PROBLEMS AND TASKS.
1: Copy the passage from the Flink build-issues thread verbatim, beginning at the words "Ufuk Celebi Thu, 02" and ending after the words "are right, Chiwan.".
2: Carry on the Flink build-issues thread from the point where it stops.

PASSAGE GIVEN.
##############################
Re: [ANNOUNCE] Build Issues Solved

Ufuk Celebi Thu, 02 Jun 2016 04:15:43 -0700

With the recent fixes, the builds are more stable, but I still see
many failing, because of the Scala shell tests, which lead to the JVMs
crashing. I've researched this a little bit, but didn't find an
obvious solution to the problem.


Does it make sense to disable the tests until someone has time to look into it?

– Ufuk

On Tue, May 31, 2016 at 1:46 PM, Stephan Ewen <se...@apache.org> wrote:
> You are right, Chiwan.
>
> I think that this pattern you use should be supported, though. Would be
> good to check if the job executes at the point of the "collect()" calls
> more than is necessary.
> That would explain the network buffer issue then...
>
> On Tue, May 31, 2016 at 12:18 PM, Chiwan Park <chiwanp...@apache.org> wrote:
>
>> Hi Stephan,
>>
>> Yes, right. But KNNITSuite calls
>> ExecutionEnvironment.getExecutionEnvironment only once [1]. I’m testing
>> with moving method call of getExecutionEnvironment to each test case.
>>
>> [1]:
>> https://github.com/apache/flink/blob/master/flink-libraries/flink-ml/src/test/scala/org/apache/flink/ml/nn/KNNITSuite.scala#L45
>>
>> Regards,
>> Chiwan Park
>>
>> > On May 31, 2016, at 7:09 PM, Stephan Ewen <se...@apache.org> wrote:
>> >
>> > Hi Chiwan!
##############################
DATASET CONTENT.
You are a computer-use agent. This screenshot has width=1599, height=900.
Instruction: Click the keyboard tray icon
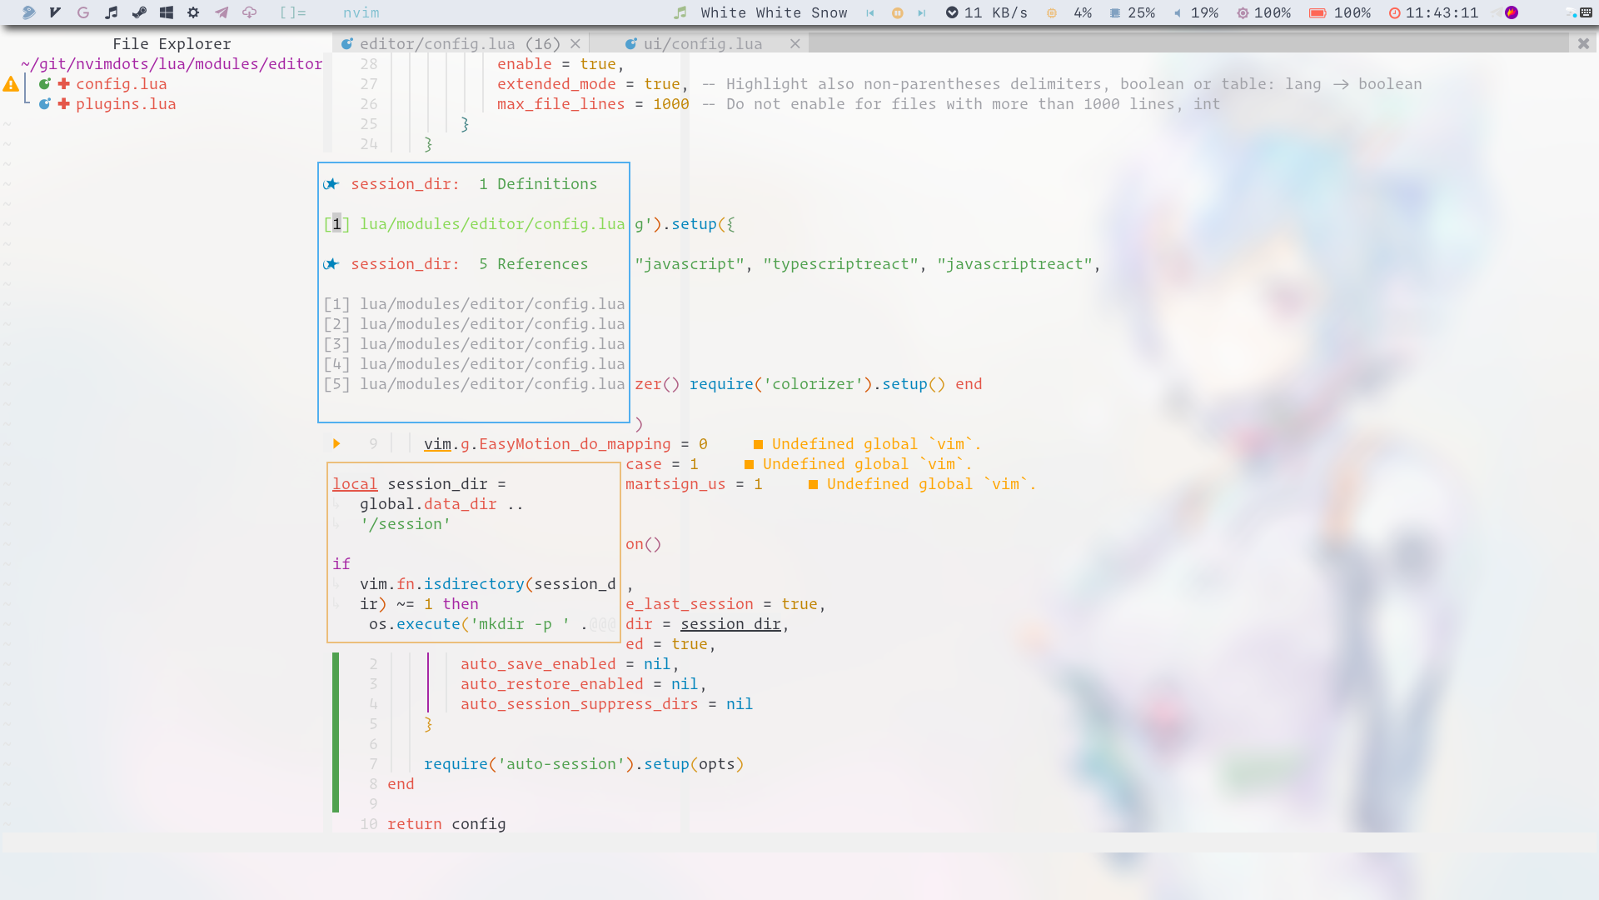point(1586,13)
##############################
TASK RESULTS.
1:
Ufuk Celebi Thu, 02 Jun 2016 04:15:43 -0700

With the recent fixes, the builds are more stable, but I still see
many failing, because of the Scala shell tests, which lead to the JVMs
crashing. I've researched this a little bit, but didn't find an
obvious solution to the problem.


Does it make sense to disable the tests until someone has time to look into it?

– Ufuk

On Tue, May 31, 2016 at 1:46 PM, Stephan Ewen <se...@apache.org> wrote:
> You are right, Chiwan.

2:
>> >
>> > I think the Execution environment is not shared, because what the
>> > TestEnvironment sets is a Context Environment Factory. Every time you
>> call
>> > "ExecutionEnvironment.getExecutionEnvironment()", you get a new
>> environment.
>> >
>> > Stephan
>> >
>> >
>> > On Tue, May 31, 2016 at 11:53 AM, Chiwan Park <chiwanp...@apache.org>
>> wrote:
>> >
>> >> I’ve created a JIRA issue [1] related to KNN test cases. I will send a
>> PR
>> >> for it.
>> >>
>> >> From my investigation [2], cluster for ML tests have only one
>> taskmanager
>> >> with 4 slots. Is 2048 insufficient for total number of network numbers?
>> I
>> >> still think the problem is sharing ExecutionEnvironment between test
>> cases.
>> >>
>> >> [1]: https://issues.apache.org/jira/browse/FLINK-3994
>> >> [2]:
>> >>
>> https://github.com/apache/flink/blob/master/flink-test-utils/src/test/scala/org/apache/flink/test/util/FlinkTestBase.scala#L56
>> >>
>> >> Regards,
>> >> Chiwan Park
>> >>
>> >>> On May 31, 2016, at 6:05 PM, Maximilian Michels <m...@apache.org>
>> wrote:
>> >>>
>> >>> Thanks Stephan for the synopsis of our last weeks test instability
>> >>> madness. It's sad to see the shortcomings of Maven test plugins but
>> >>> another lesson learned is that our testing infrastructure should get a
>> >>> bit more attention. We have reached a point several times where our
>> >>> tests where inherently instable. Now we saw that even more problems
>> >>> were hidden in the dark. I would like to see more maintenance
>> >>> dedicated to testing.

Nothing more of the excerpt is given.